Est ainsi inséré dans le code de l’énergie un nouveau chapitre dédié aux réseaux fermés, dont les principaux apports sont les suivants:

  • La définition du réseau fermé : « Un réseau fermé de distribution d’électricité est un réseau de distribution qui achemine de l’électricité à l’intérieur d’un site géographiquement limité et qui alimente un ou plusieurs consommateurs non résidentiels exerçant des activités de nature industrielle, commerciale ou de partages de services » (art. L.344-1 du code de l’energie). 
  • Les conditions du réseau fermé:
    • le réseau fermé distribue de l’électricité essentiellement au propriétaire ou au gestionnaire de réseau ou à des entreprises qui leur sont liées;
    • l’intégration dans le réseau fermé des opérations ou du processus de production des utilisateurs est justifiée par des raisons techniques ou de sécurité;
  • Les limites des réseaux fermés, incluses dans la définition :
    • desserte des abonnés du réseau fermé par le gestionnaire au moyen de ses propres installations, à un ou plusieurs client(s) établi(s) sur le site qu’il gère;
    • desserte à l’intérieur d’un site géographiquement limité raccordé au réseau public de distribution par un point de livraison unique;
    • desserte par le réseau fermé d’un ou plusieurs consommateurs exerçant des activités de nature industrielle, commerciale ou de partages de services;
    • pas de desserte de clients résidentiels, sauf à titre accessoire, s’ils sont employés par le propriétaire du réseau ou associés à un petit nombre de clients employés par le propriétaire du réseau. 

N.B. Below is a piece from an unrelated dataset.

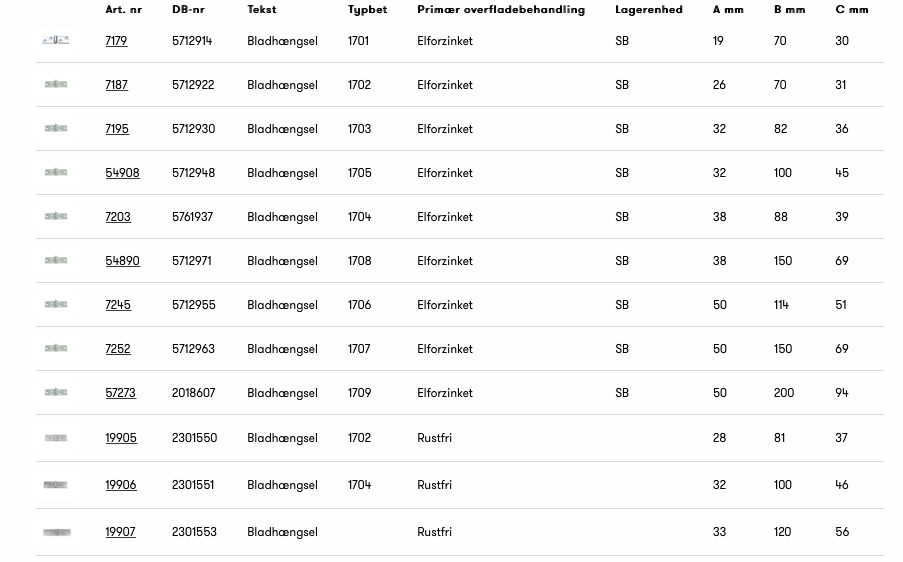The height and width of the screenshot is (562, 903).
Task: Open article 54890 page
Action: pos(122,261)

L’exploitation d’un réseau fermé de distribution d’électricité est subordonnée à la délivrance d’une autorisation par l’autorité administrative (pour une durée plafonnée à 20 ans) qui ne pourra être délivrée que si le gestionnaire du réseau fermé de distribution d’électricité dispose des capacités techniques et financières exigées .

L’ordonnance énumère enfin les missions du gestionnaire du réseau fermé:

  • assurer la conception et la construction des ouvrages du réseau fermé de distribution d’électricité en s’abstenant de toute discrimination entre les utilisateurs de son réseau;
  • exploiter lui-même ce réseau fermé de distribution d’électricité et d’en assurer l’entretien, la maintenance et la sécurité;
  •  veiller, à tout instant, à l’équilibre des flux d’électricité, à l’efficacité, à la sécurité et à la sûreté du réseau qu’il exploite et d’assurer la couverture des pertes d’électricité et le maintien d’une capacité de réserve sur son réseau;
  • fournir aux utilisateurs du réseau qu’il exploite les informations nécessaires à un accès efficace, sous réserve des informations commercialement sensibles;
  •  mettre en œuvre des actions d’efficacité énergétique et de favoriser l’insertion des énergies renouvelables sur le réseau qu’il exploite;
  • exercer, le cas échéant, les activités de comptage pour les utilisateurs raccordés au réseau qu’il exploite, sauf lorsque les utilisateurs du réseau fermé de distribution interviennent sur les marchés de l’électricité ou participent à des mécanismes qui nécessitent une contractualisation avec les gestionnaires des réseaux publics.

En dépit de ses limites, cette ordonnance pourrait utilement favoriser le goût du marché (et donc la pression qu’il exercera sur les pouvoirs publics) pour des opérations d’autoconsommation collective et pousser ainsi à l’élargissement du cadre issu de l’ordonnance du 27 juillet 2016 (cf. épisode 3).

Fin (provisoire) du feuilleton autoconsommation … au 20/01/2017.